あそびべのHARU・ここだけの日々
画家・榎並和春

- 2015.10.27(未分類)


仮題 「最後の舟」 部分


はる 5223
 今日は授業だった。もう30年以上同じ学校に出向いているので、私より長い人は誰もいない。むろん校長先生さえ私より年下だ。学校に出かけても誰に会う事もなく、自分の準備室に入り昼寝して午後の授業をする。終わればだれにあいさつすることなくそのまま帰る。報告は一か月まとめてハンコを突いて提出する。こんな気楽な仕事は他にないだろう。
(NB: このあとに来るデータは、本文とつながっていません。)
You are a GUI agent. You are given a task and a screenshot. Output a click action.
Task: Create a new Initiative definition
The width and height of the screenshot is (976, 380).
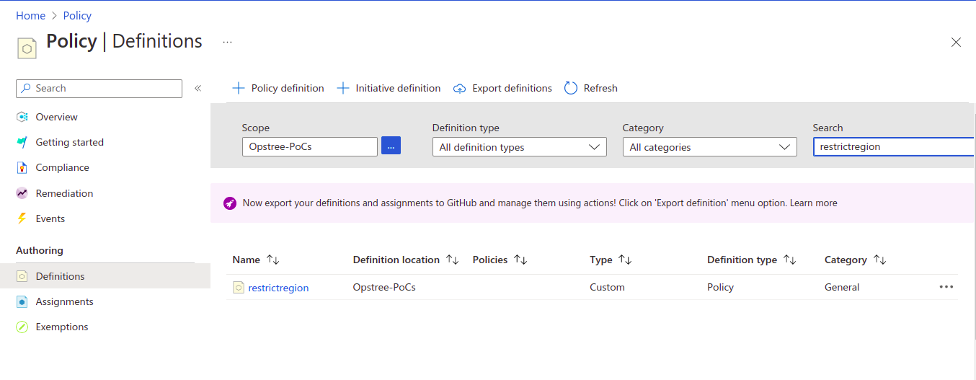point(389,88)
 生徒は年々従順になって行くように思える。まぁ私の存在がそれだけ重くなっているのかもしれないが、何も言わなくても素直にまったく素直に仕事にかかる。時間いっぱい一生懸命仕事しているように思える。授業中、私はほとんど何もすることがない。そんなどうしようもないいい加減な先生だ。

 彼らを見ていると日本はひょっとすると滅亡するかもしれないと思う。何の疑いもなく、言われたことを淡々とこなしてゆく。多くの若い人はそうやって日常をくらしているのだな。こういった真面目な一般の生徒たちが次の日本を作って行く。何の疑いもなく。

 どうして原発は止められないのだろう。いや今すぐには無理かもしれない、でも将来的な方針としてそういった方向で日本は行くのだとどうして言わないのだろう。これだけ多くの人が「傷ついて今なお何の解決もしていないというのに。この国はどうしてししまったのだろう。

 どうしてあったことをなかったことにしなきゃならないのだ。あったことをあったと認めればいいじゃない。それで自尊心が傷つくのならそんな自尊心は偽物だ。どうもなにもかも嘘でかためてでたらめな「うつくしい日本」というのを築きたいようだ。ほんとうに情けないなぁ。

 最後の舟がもうそろそろ出航するよ。乗り遅れないようにね。